[Entries in a dataset]
........
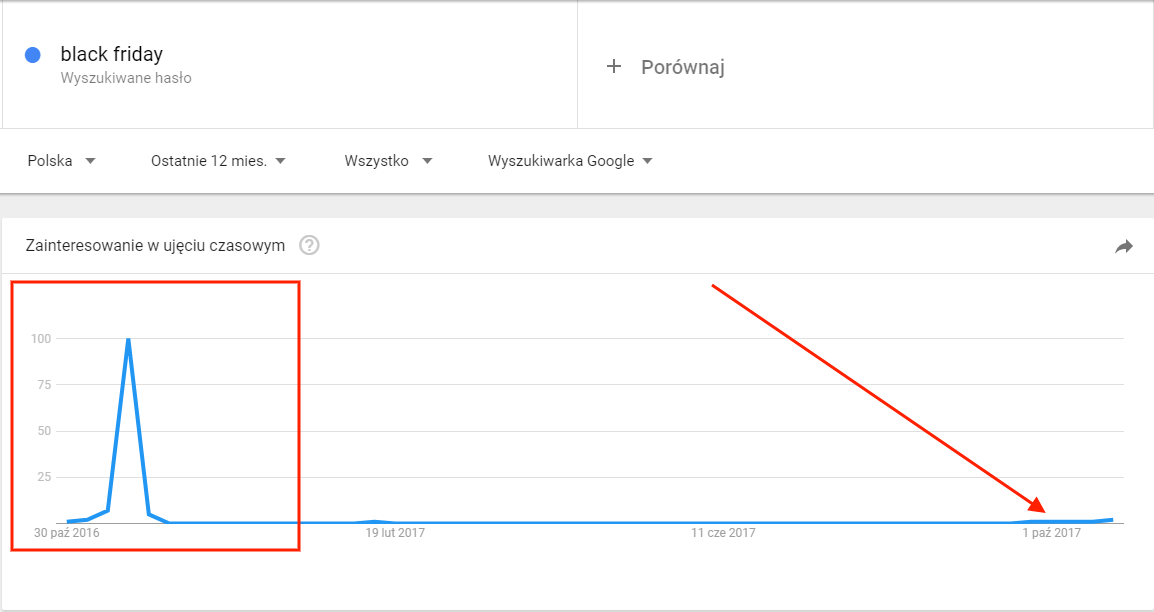Screen dimensions: 1154x612
Task: Click the 19 lut 2017 axis label
Action: coord(395,533)
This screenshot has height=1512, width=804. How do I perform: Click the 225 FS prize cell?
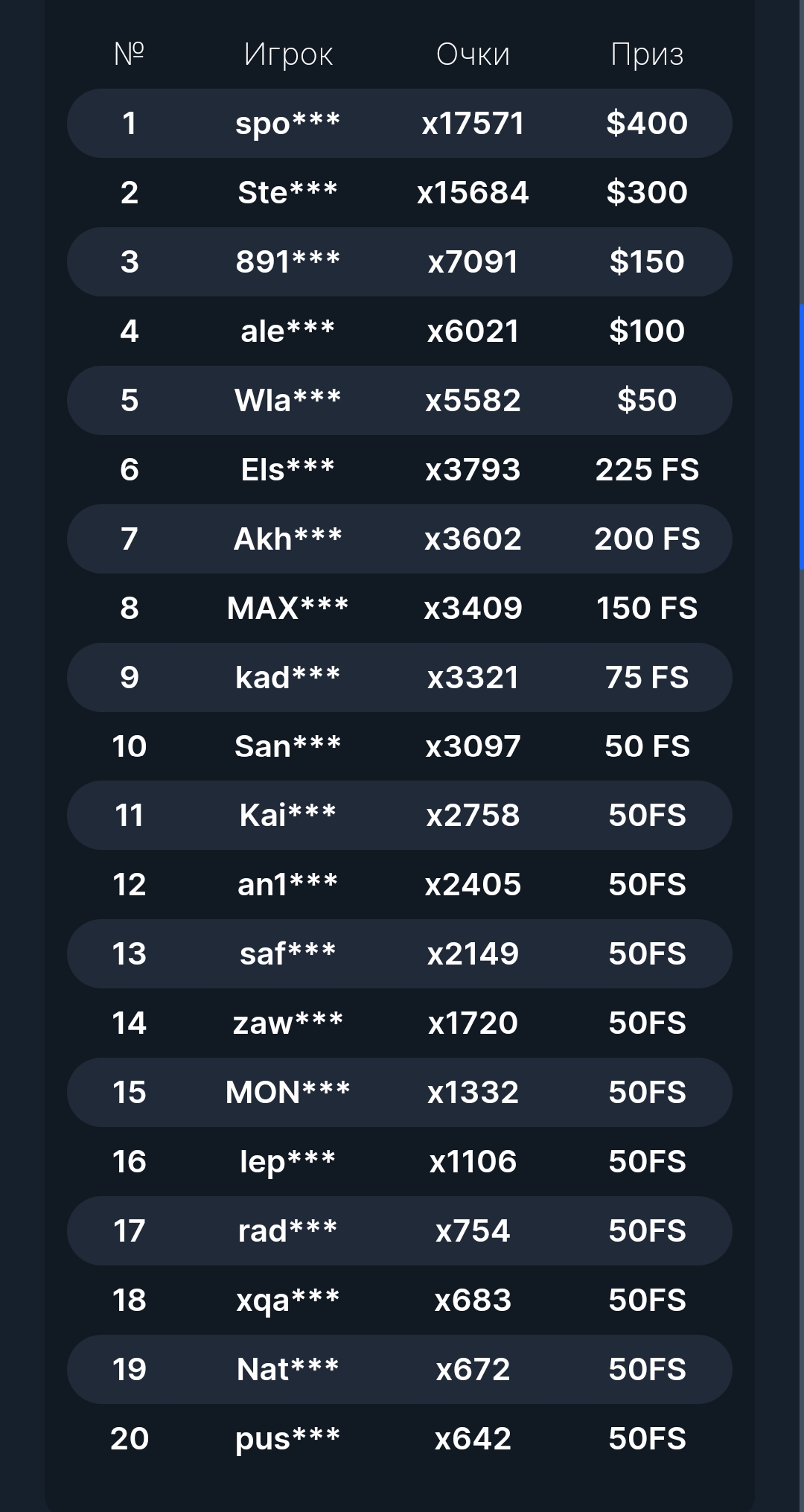647,470
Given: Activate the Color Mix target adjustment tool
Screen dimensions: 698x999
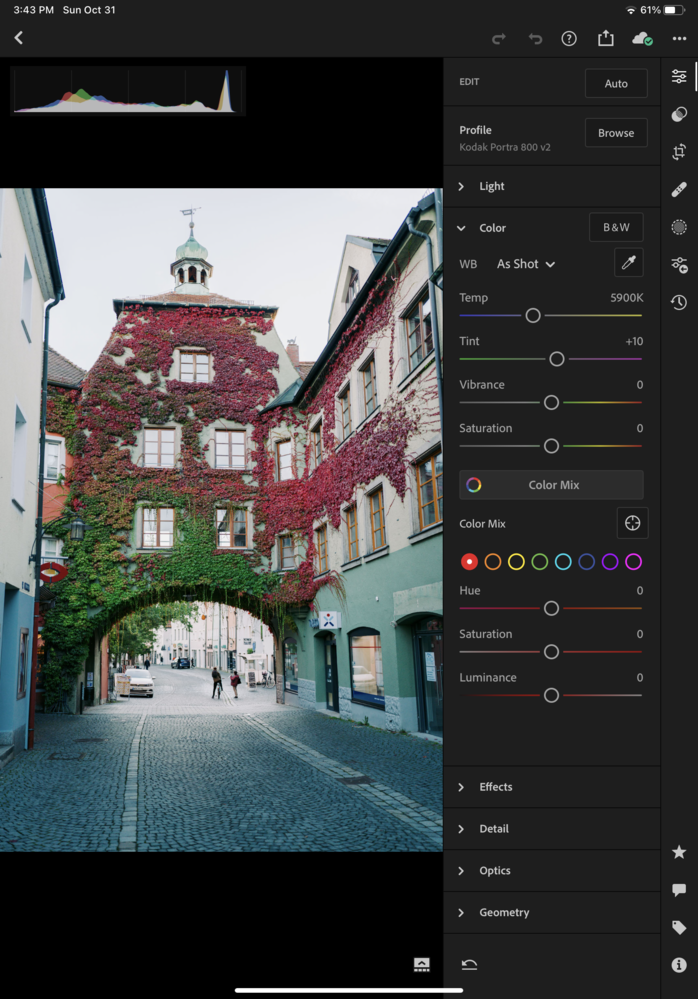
........
WRITTEN INSTRUCTION: Output every line of the entries above as a JSON list of strings, one string per line and no strings for blank lines. Leave the pictures out of the list.

CORRECT ANSWER:
[
  "Screen dimensions: 1154x612",
  "Task: Click the 19 lut 2017 axis label",
  "Action: coord(395,533)",
  "This screenshot has height=1512, width=804. How do I perform: Click the 225 FS prize cell?",
  "647,470",
  "Given: Activate the Color Mix target adjustment tool",
  "Screen dimensions: 698x999"
]